2000年生まれが、24歳になるいま、是非100年遅れで生まれたきたひとたちにも観てほしいものだけど、自分が何年遅れなのかを意識して、この物語を自己の経験と重ねる努力をすれば、似た風景とぜんぜんちがう風景に分けることができる。

もちろん、外国の事情の前に、自国の事情を事前に確認しておかないと、「基準」がわからなくなる。
そこで、賢明なる読者には、この年を検索されておくことをお勧めするし、自分の生まれた年も検索しておくとよいのである。

同時にまた、その前後の時代も確認しておきたい。

歴史家は、過去200年は遡っていまを見るという。
都会の人間は、祖父母まではしっていてもその前の曾祖父母になるとかなり怪しく、曾祖父母の生きた時代の生々しい記憶を失っているために、身近な200年を遡るのは意外と困難なのである。

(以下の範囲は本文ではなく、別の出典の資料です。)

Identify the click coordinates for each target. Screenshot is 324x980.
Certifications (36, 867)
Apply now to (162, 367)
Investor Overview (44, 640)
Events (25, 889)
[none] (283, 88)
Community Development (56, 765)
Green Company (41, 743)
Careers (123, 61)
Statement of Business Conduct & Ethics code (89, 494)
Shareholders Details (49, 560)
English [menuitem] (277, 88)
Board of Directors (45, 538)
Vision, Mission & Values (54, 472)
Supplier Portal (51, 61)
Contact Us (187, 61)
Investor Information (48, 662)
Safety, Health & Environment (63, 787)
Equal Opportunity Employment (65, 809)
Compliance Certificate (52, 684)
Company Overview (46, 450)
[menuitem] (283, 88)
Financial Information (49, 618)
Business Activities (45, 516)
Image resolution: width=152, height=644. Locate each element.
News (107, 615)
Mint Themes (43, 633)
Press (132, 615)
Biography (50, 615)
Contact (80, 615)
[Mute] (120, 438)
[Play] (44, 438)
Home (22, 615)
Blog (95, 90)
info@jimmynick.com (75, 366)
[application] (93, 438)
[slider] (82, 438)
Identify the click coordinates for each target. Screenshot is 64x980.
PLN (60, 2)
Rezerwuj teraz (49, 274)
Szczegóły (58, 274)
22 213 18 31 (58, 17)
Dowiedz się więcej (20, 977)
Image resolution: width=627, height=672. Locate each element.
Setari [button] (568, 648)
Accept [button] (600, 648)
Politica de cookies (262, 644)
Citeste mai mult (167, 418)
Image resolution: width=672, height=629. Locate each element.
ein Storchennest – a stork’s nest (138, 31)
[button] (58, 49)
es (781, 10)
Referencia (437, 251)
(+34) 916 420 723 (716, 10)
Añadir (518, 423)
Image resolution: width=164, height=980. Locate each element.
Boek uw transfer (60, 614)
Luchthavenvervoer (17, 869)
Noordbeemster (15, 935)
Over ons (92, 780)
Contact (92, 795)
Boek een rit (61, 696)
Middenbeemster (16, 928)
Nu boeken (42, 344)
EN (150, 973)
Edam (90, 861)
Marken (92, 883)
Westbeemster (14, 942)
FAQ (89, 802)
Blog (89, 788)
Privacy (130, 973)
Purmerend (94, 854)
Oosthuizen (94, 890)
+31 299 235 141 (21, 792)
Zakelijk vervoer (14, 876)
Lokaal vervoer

この意味で、与党の一方がいう、「現世利益」だけの生き方、が現代のほとんどの日本人の根底にあるために、過去 ⇒ 現在 ⇒ 未来、における、現在とは、駅伝でいう過去から受け取ったタスキを未来に渡すためにいまの自分がある、という「役割」もすっかり忘れてしまって、「いまだけ」になったのだった。

これは、「保守思想」の基本であるから、「保守」が日本で絶えたのは、「いまだけ」の蔓延による当然ということなのである。

さて、1900年前後を大きな区分でいえば、日清戦争が1894年から95年、日露戦争は、1904年から5年、第一次世界大戦は、1914年から18年であった。

なお、日露戦争を、識者は「第0次世界大戦」だと評価している。

いわゆる、近代戦争の「総力戦」の史上初めてがあったからである。
しかし、いまもっと注目したいのは、この戦争の「ポンチ絵」が、英米にそそのかされてロシアと戦う日本人という構図だ。

まったく、地球の反対側のウクライナでおなじ構図がいま起きているのだ。

ちなみに、日露戦争の戦費調達で、ヨーロッパで起債に成功したのが、奴隷から身をおこし大学での人脈づくりに励んだ、高橋是清であったが、この債務を完済できたのは、なんと1986年のことであった。

さて、この映画の舞台は、イタリアである。

問題なのは、イタリアがいまのように統一国家となったのは、一応、「イタリア王国」ができた1861年(文久元年:安政と慶応の間)のことなのである。
それでもって、統一が完成するのが、なんと第一次大戦後(1918年:大正7年)で戦勝国となったことの「報酬」であった。

なので、古く見積もれば建国163年、新しく見積もれば106年しか、現代イタリアには歴史がないのだが、明治維新後の日本の近代史と妙に重なるのが、統一イタリアの近代史なのである。

イタリアが複雑なのは、幕府に相当する中央政府がないので、日本でいうなら、応仁の乱以降の戦国時代的な領主が各地にいて、それぞれが独立していたややこしさに、ローマ教会も領地をもっていた複雑で、日本人には理解が困難なのである。

それゆえに、本作の1900年からはじまる設定は、じつに微妙なバランスによる時代設定となっているし、統一前の分立していた当時の地方色(舞台は「エミリア・ロマーニャ地方」)もからめて、日本人にはたいへん難しい作品になっているのである。

なお、エミリア語、ロマーニャ語がそれぞれ標準イタリア語以外にあるのも、この地方の特徴になっている。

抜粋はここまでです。